Cozma a été victime lorsqu’elle était jeune d’un très grave accident du travail qui lui a défiguré le visage et l’a réduite à l’immobilité. Il serait possible de nous approcher de son art même sans de tels évènements, mais ces derniers nous permettent de comprendre cette angoisse infinie si présente dans ses dessins.
La question est donc : pourquoi l’artiste crée-t-il ? Dans « La naissance de la tragédie » Nietzsche affirmait que la vie, pour se supporter elle-même, a besoin de l’art.

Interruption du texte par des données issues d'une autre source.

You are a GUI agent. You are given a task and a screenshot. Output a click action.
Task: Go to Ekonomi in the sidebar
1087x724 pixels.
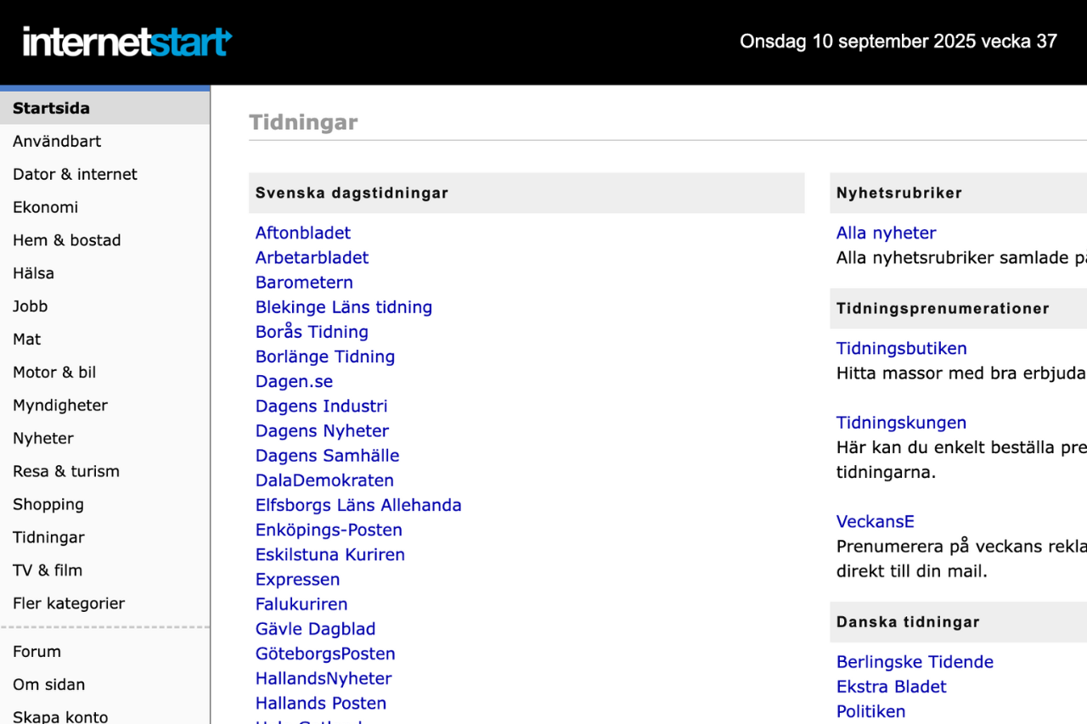tap(45, 207)
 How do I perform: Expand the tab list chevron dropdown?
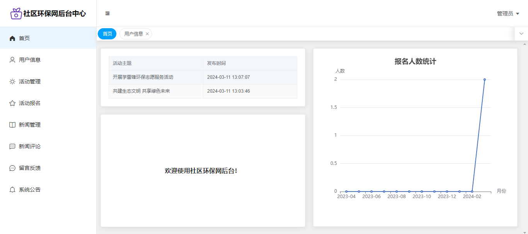coord(521,34)
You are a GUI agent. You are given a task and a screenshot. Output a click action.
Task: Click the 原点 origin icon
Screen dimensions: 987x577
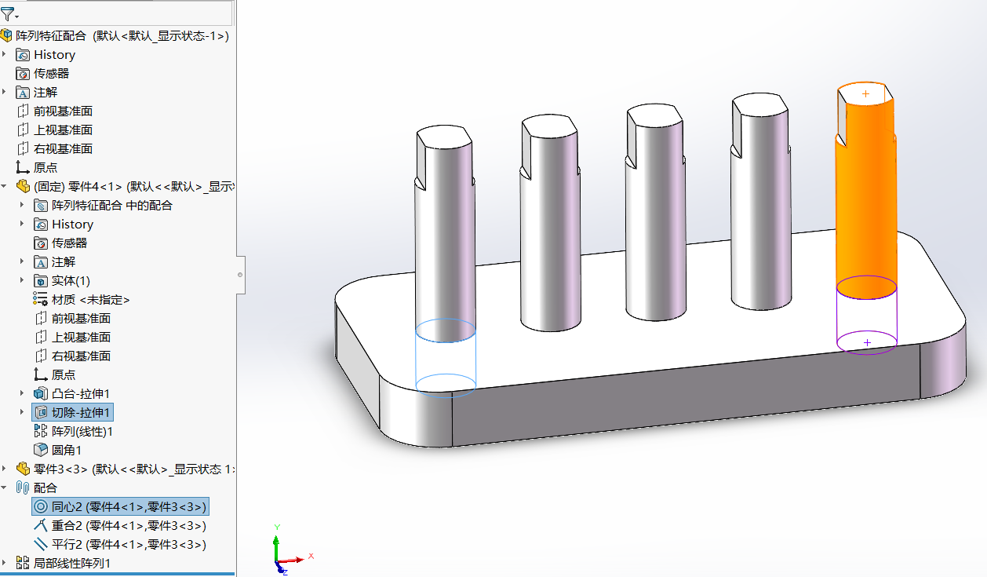pos(24,167)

Pourquoi Cozma a-t-elle décidé un jour de prendre un crayon noir et de gribouiller sur une feuille ? Pourquoi au lieu d’un simple gribouillage ce qui en résulte est quelque chose de complètement nouveau et inattendu ? Pourquoi Cozma, lorsqu’elle gribouille, ne se rend-t-elle même pas compte que ce qui est sorti de ses mains est quelque chose que quelqu’un appelle Art ? Ou peut-être qu’elle s’en rend compte. Je suis certain que celui qui crée, pendant qu’il le fait, réalise qu’il est en train de se dédier à quelque chose qui est bien plus qu’un simple passe-temps, qu’un névrotique besoin de bouger la main. L’artiste n’a probablement pas conscience, que ce qu’il a sous la main est quelque chose qui dérive de sa rencontre avec l’infini. Mais l’artiste ne se bloque pas face à une telle présence, il ne tente pas non plus de l’englober. L’artiste tente de le représenter. L’art se configure alors comme un autre langage dont la coupure n’insère pas l’homme dans un ordre symbolique et social, mais ouvre un champ sur le réel.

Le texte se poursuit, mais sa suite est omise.